PROBLEM DESCRIPTION: From the data below, return only the lines from the one with "The width and" through the one with "Viewport: 588px width, 343px height.", exact and inclusive, with pictures left out.

RECORDS FOR THIS EXERCISE:
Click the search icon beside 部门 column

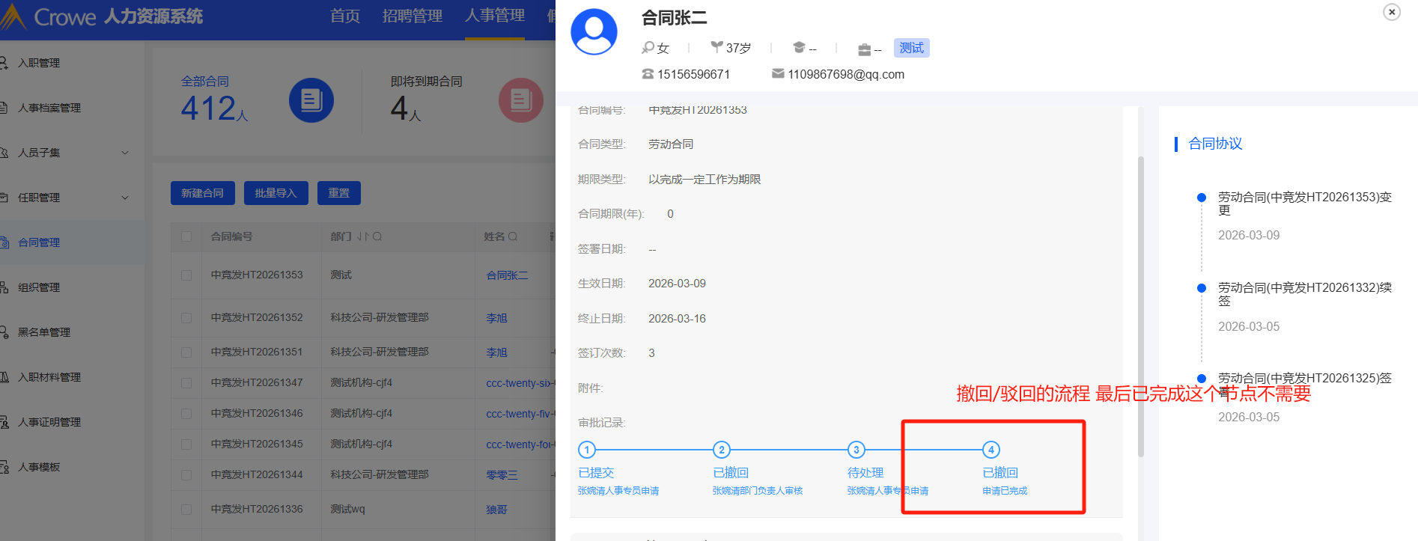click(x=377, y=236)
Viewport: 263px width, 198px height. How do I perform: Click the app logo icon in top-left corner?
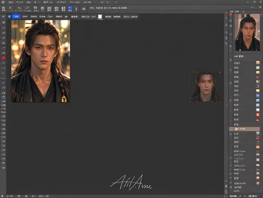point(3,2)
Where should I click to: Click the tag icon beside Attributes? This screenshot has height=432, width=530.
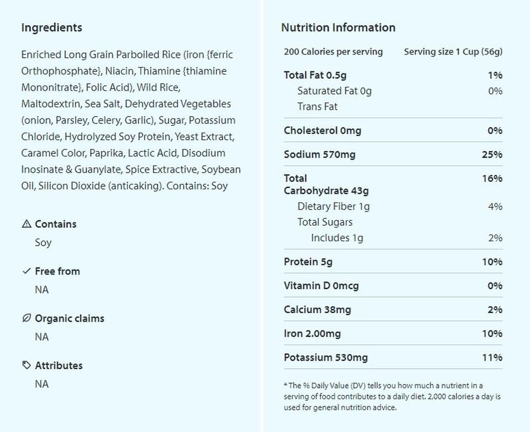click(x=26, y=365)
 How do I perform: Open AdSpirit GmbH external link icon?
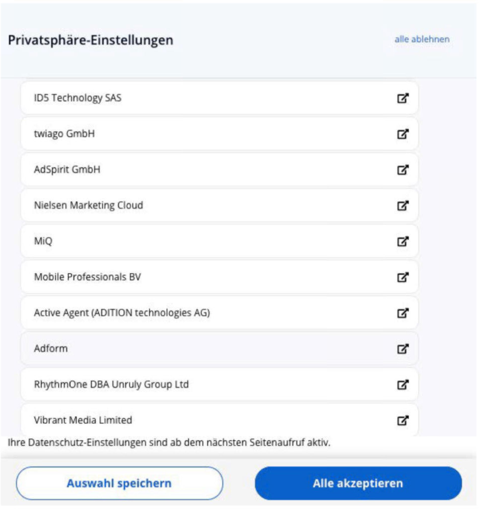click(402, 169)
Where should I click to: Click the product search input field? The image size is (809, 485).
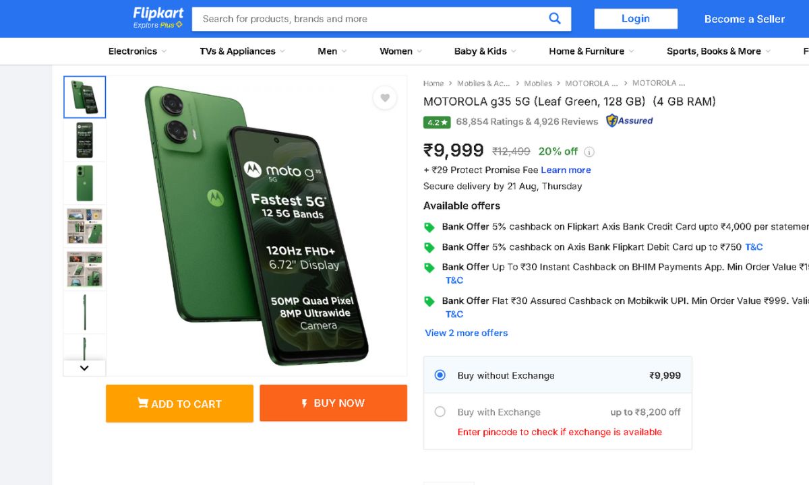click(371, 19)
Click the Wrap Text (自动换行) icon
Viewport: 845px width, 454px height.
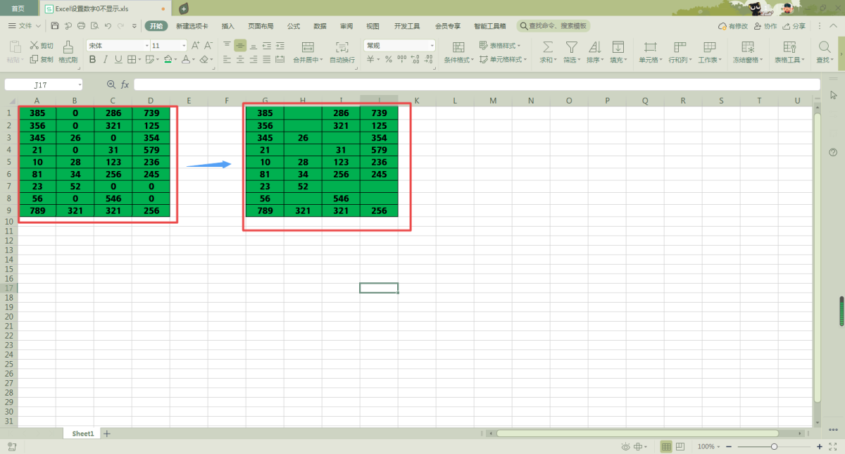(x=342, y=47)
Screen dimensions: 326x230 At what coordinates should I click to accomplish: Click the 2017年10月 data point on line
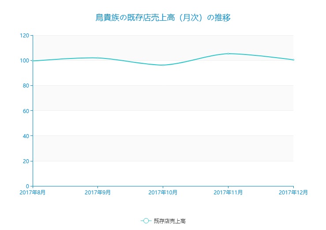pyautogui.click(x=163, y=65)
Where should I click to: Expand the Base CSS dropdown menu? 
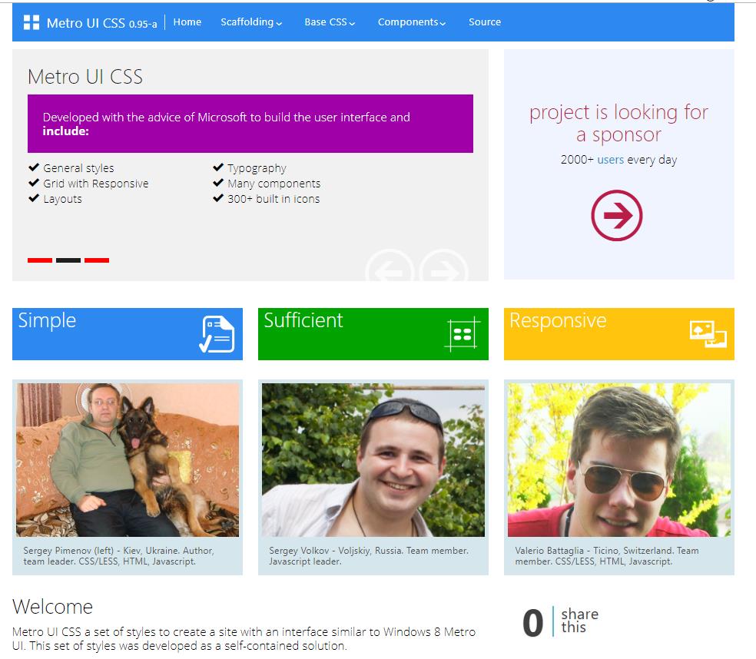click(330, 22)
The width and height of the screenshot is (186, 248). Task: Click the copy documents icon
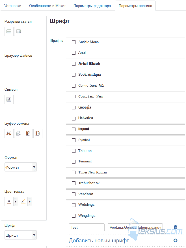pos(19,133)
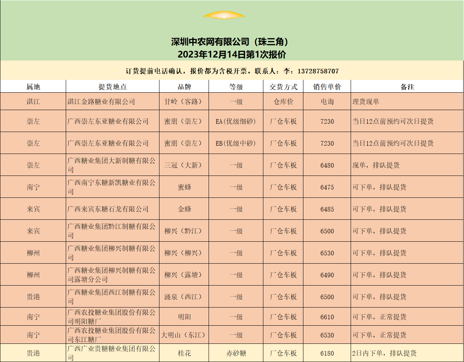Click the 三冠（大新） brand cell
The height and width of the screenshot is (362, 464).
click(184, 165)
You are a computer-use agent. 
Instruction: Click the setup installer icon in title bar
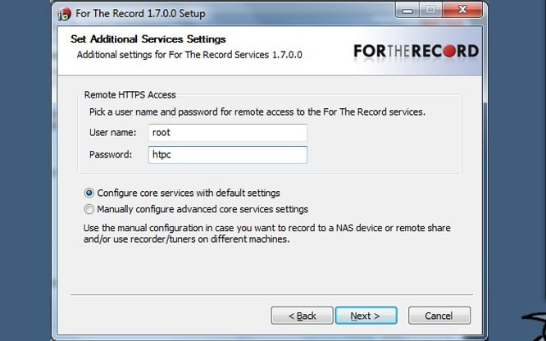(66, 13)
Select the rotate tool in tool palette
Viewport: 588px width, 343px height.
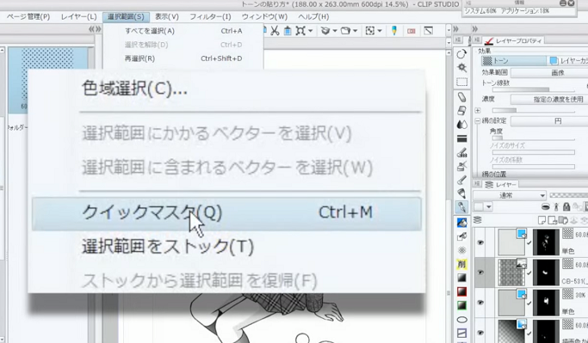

---

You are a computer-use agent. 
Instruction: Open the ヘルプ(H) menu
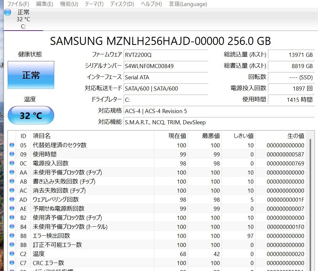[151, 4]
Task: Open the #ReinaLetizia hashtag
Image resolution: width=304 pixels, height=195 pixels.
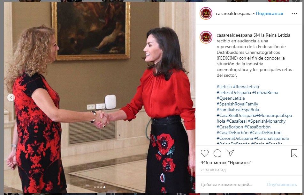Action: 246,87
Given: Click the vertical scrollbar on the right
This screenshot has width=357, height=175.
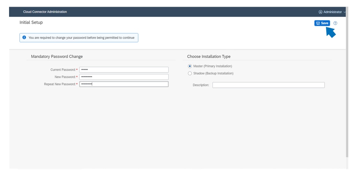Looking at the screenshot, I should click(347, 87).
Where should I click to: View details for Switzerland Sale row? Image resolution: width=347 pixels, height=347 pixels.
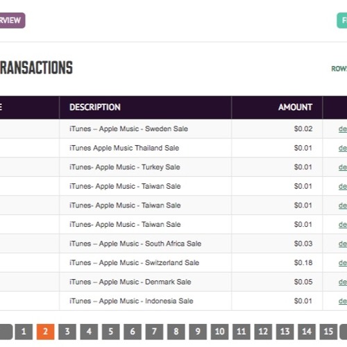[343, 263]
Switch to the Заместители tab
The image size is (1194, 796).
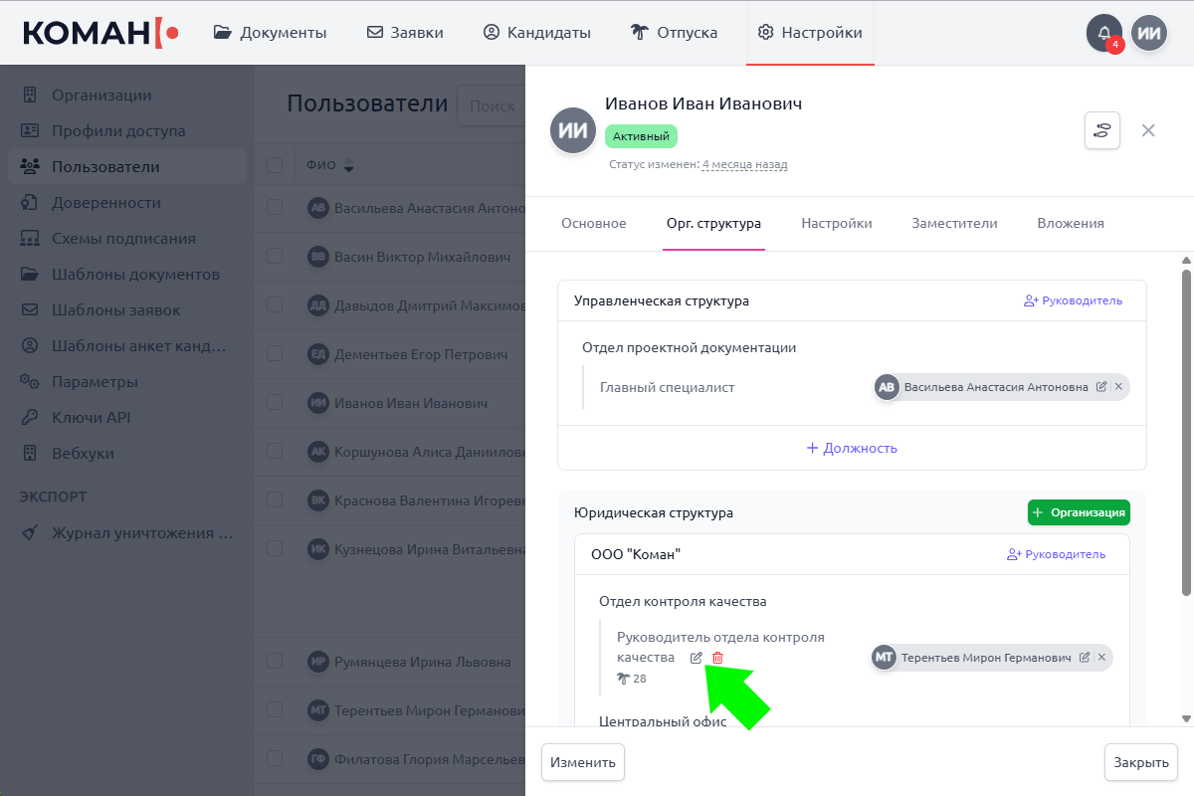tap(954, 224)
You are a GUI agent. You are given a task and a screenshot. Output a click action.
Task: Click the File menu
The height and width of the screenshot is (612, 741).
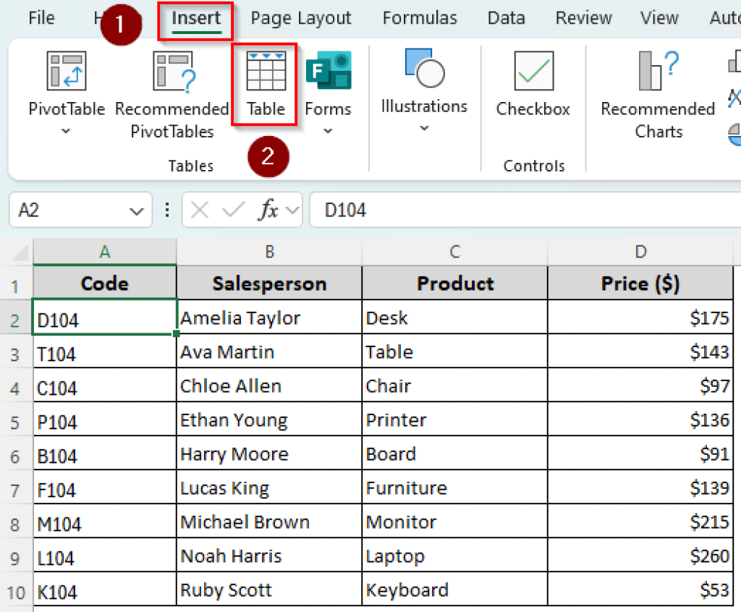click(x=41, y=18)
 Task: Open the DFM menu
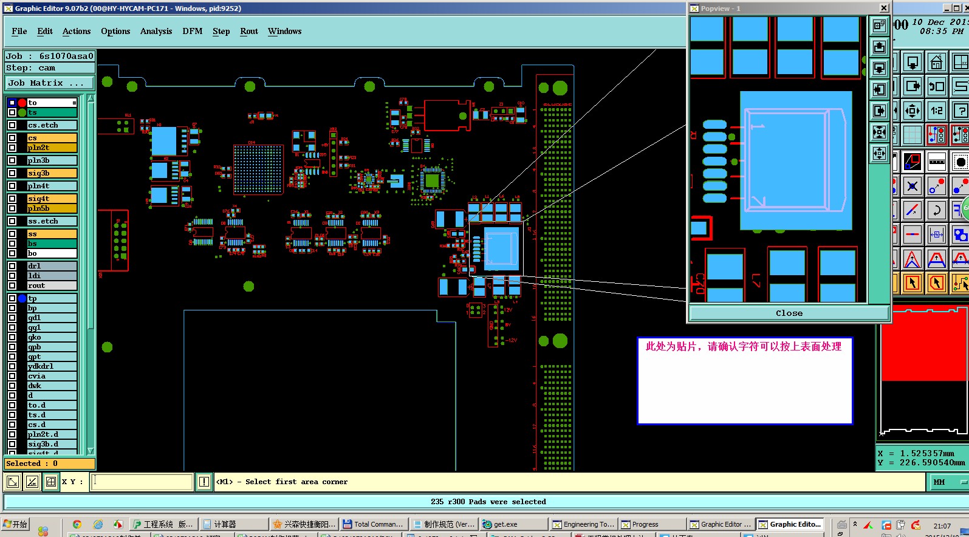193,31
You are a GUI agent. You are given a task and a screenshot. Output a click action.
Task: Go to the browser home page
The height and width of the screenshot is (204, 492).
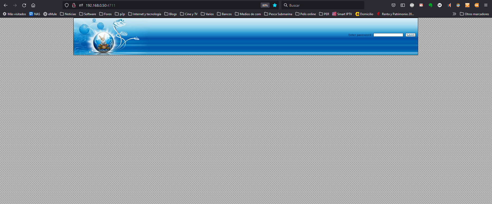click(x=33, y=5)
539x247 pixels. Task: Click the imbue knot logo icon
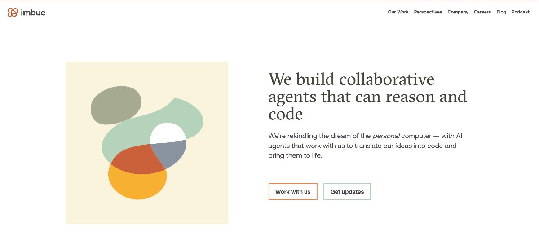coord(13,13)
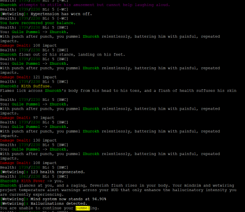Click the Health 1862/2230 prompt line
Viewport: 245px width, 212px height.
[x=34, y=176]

---

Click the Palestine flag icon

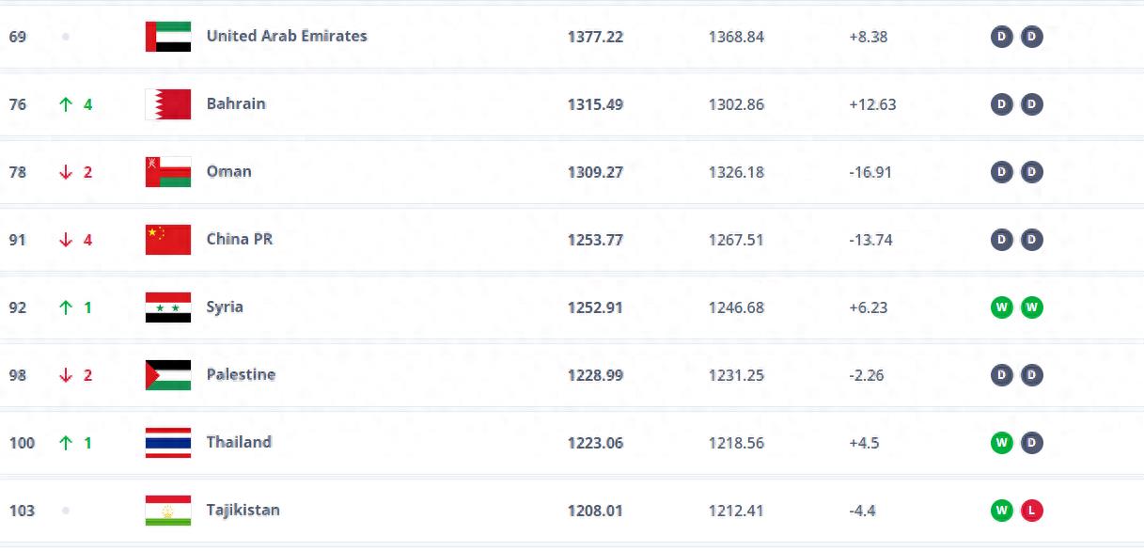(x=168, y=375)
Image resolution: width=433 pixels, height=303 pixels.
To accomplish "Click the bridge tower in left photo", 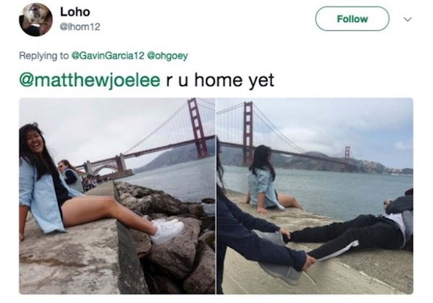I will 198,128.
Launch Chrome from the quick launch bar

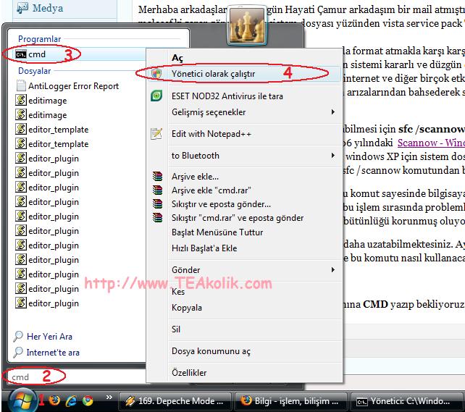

ANSWER FOR THIS EXERCISE:
The width and height of the screenshot is (186, 248). Task: Click the copy documents icon
pos(19,133)
Click the 三冠（大新） brand cell
The height and width of the screenshot is (362, 464).
click(184, 165)
You are a computer-use agent. 
Instruction: Click the setup installer icon in title bar
(66, 13)
Select the rotate tool in tool palette
Viewport: 588px width, 343px height.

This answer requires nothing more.